> [PASSAGE GIVEN]

☆ ☆ ☆

# New Pony For Sweet Opal!!!



## SweetOpal (Aug 27, 2007)

We bought a new pony!!! WOOHOO! I have been helping show this boy all year, he is a doll and boy can he move. This is Pony Vista's Pow Wow! He will be coming to live with us, Thank you to Holly Bowers of MB Stables!


----------



## Firefall (Aug 27, 2007)

Wow is right, very nice...................congatulations!!!!!!!!!!


----------



## mininik (Aug 27, 2007)

WOW!!! Congratulations!! Do you think he'll be coming to Oregon Gold?


----------



## SweetOpal (Aug 27, 2007)

Oh yeah, Oregon Gold all the way!!


----------



## MBhorses (Aug 27, 2007)

:aktion033: congrats,

nice looking pony. :bgrin


----------



## Treciah (Aug 27, 2007)

Hey Jennifer Congratulations :aktion033: I am hoping Miss Missouri will be having a Pow Wow foal for me next year.


----------



## disneyhorse (Aug 27, 2007)

Yippee!!! Glad you got that to work out, he will be a FANTASTIC show horse for you!!! I can't wait to see what you do with him.

Congratulations!!!

Andrea


----------



## txminipinto (Aug 27, 2007)

Very Nice! :aktion033:


----------



## Leeana (Aug 27, 2007)

☆ ☆ ☆

> [WRITTEN TASKS]
1. Write out the new-pony forum thread from "Hey Jennifer Congratulations" up to and including "do with him.".
2. Continue the new-pony forum thread from the point where it stops.

> [PROVIDED DATA]
☆ ☆ ☆

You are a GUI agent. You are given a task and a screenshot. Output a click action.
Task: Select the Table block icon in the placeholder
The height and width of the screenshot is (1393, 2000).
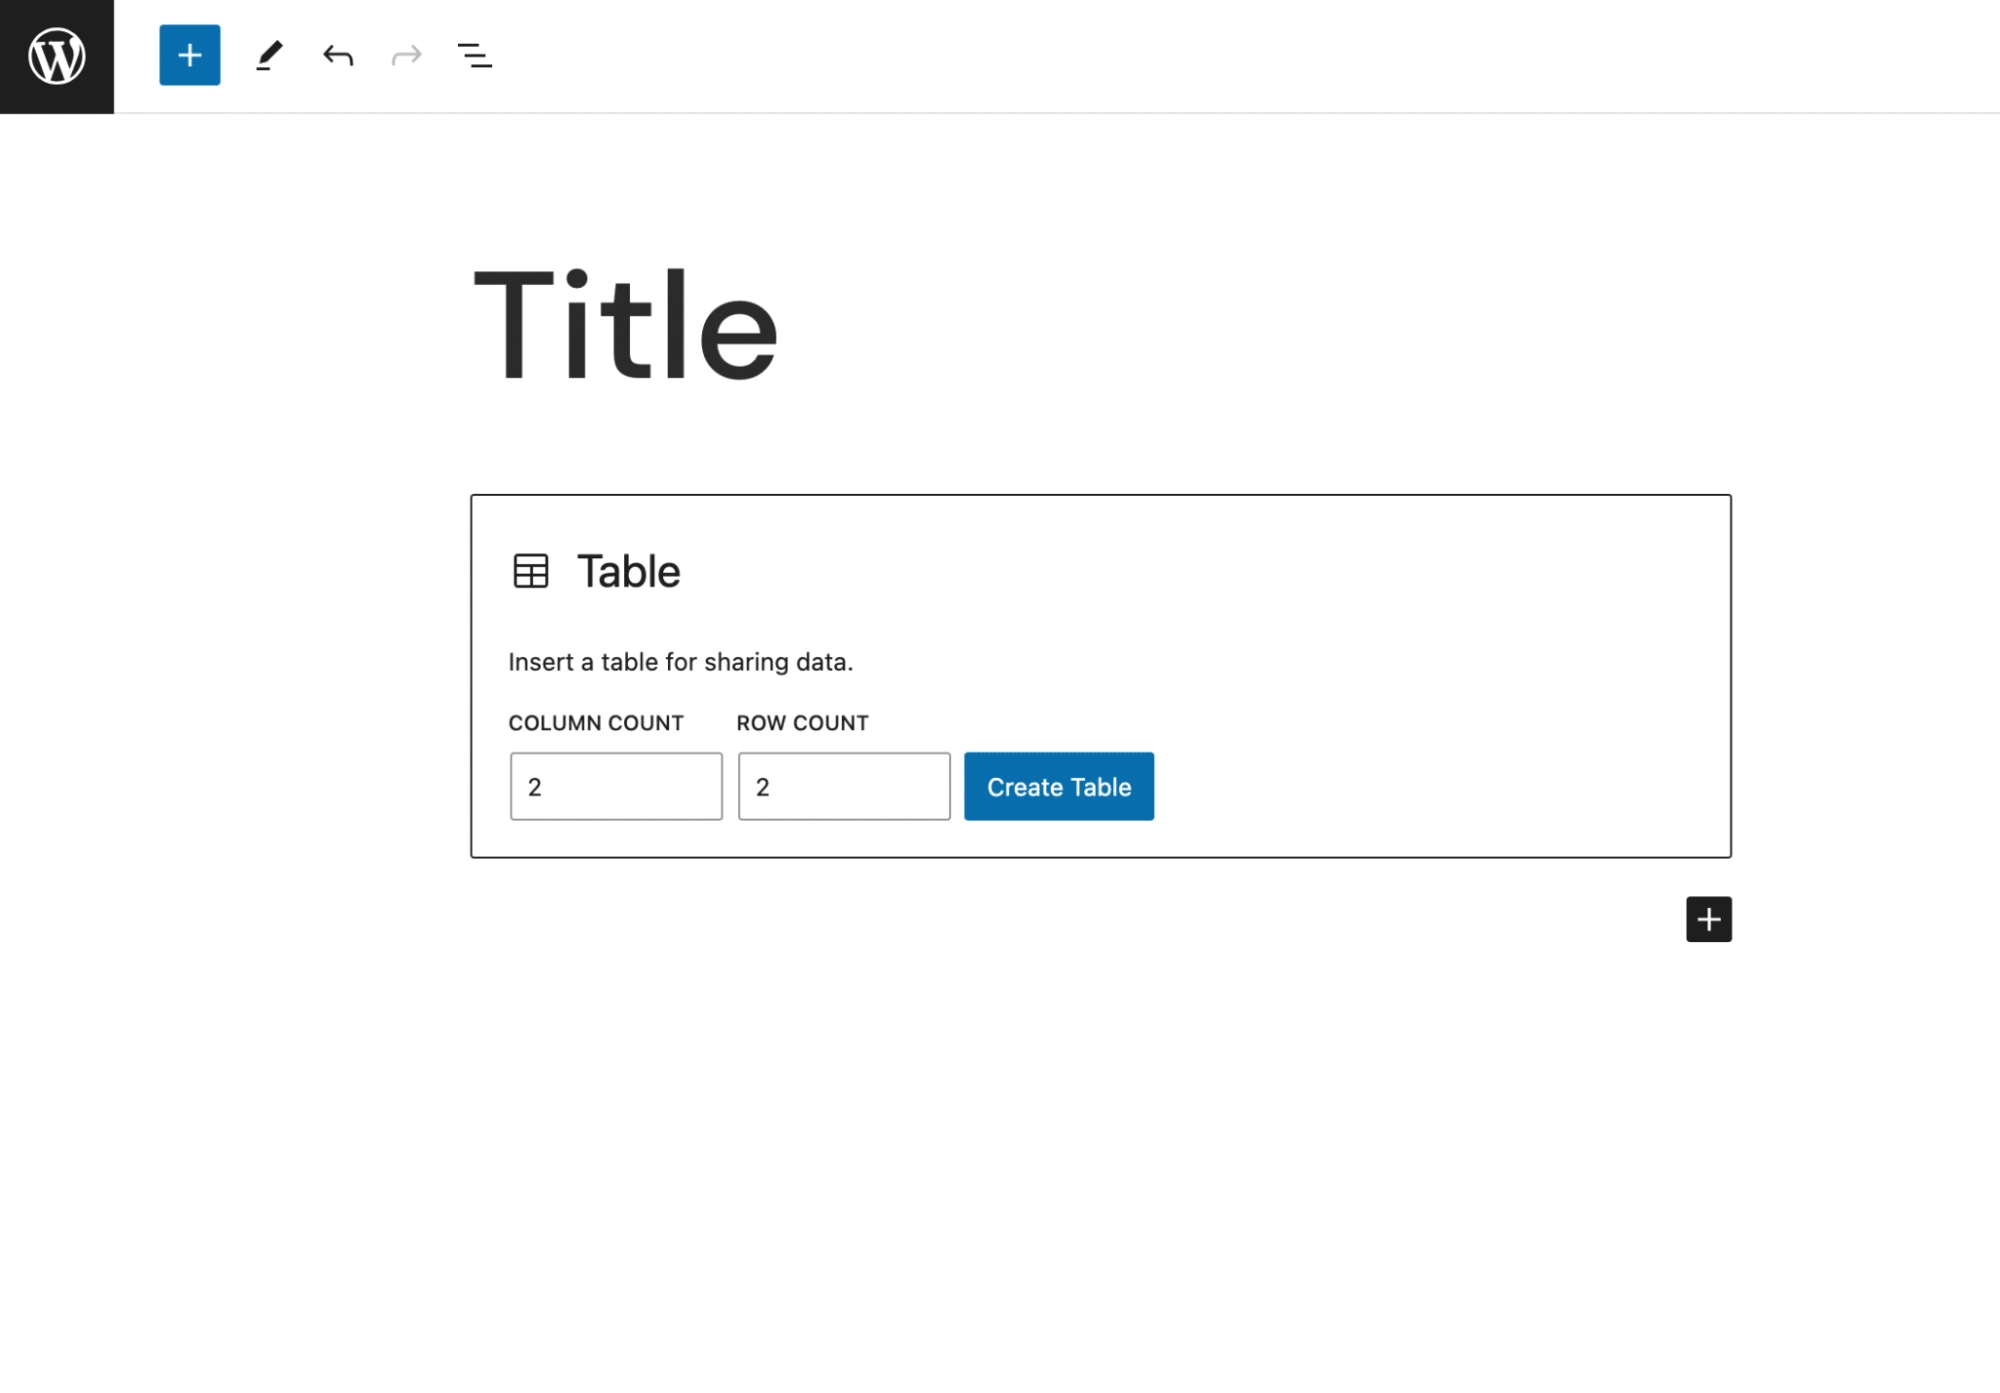(530, 572)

☆ ☆ ☆

> [TASK-BY-TASK RESULTS]
1.
Hey Jennifer Congratulations :aktion033: I am hoping Miss Missouri will be having a Pow Wow foal for me next year.


----------



## disneyhorse (Aug 27, 2007)

Yippee!!! Glad you got that to work out, he will be a FANTASTIC show horse for you!!! I can't wait to see what you do with him.

2.
I have seen his pictures so many times and everytime i see him i want him more and more!






:

Nice choice :aktion033: :lol:


----------



## crponies (Aug 27, 2007)

:aktion033: Congrats! He is gorgeous!


----------



## Lisa-Ruff N Tuff Minis (Aug 27, 2007)

Congrats I know how much you have loved this horse (well he has alot of fans



)

I am sure you will do amazing with him


----------



## hhpminis (Aug 27, 2007)

Very nice Jennifer! I look forward to seeing him next year!


----------



## PrestigeMiniHorses (Aug 28, 2007)

Congats to you Jennifer on your new boy...He sure is something. I can't wait to see him at Oregon Gold


----------



## skanzler (Aug 29, 2007)

Congrats Jennifer, I am sure he will bring many smiles and ribbons your way. By the way, Blaze is doing great.....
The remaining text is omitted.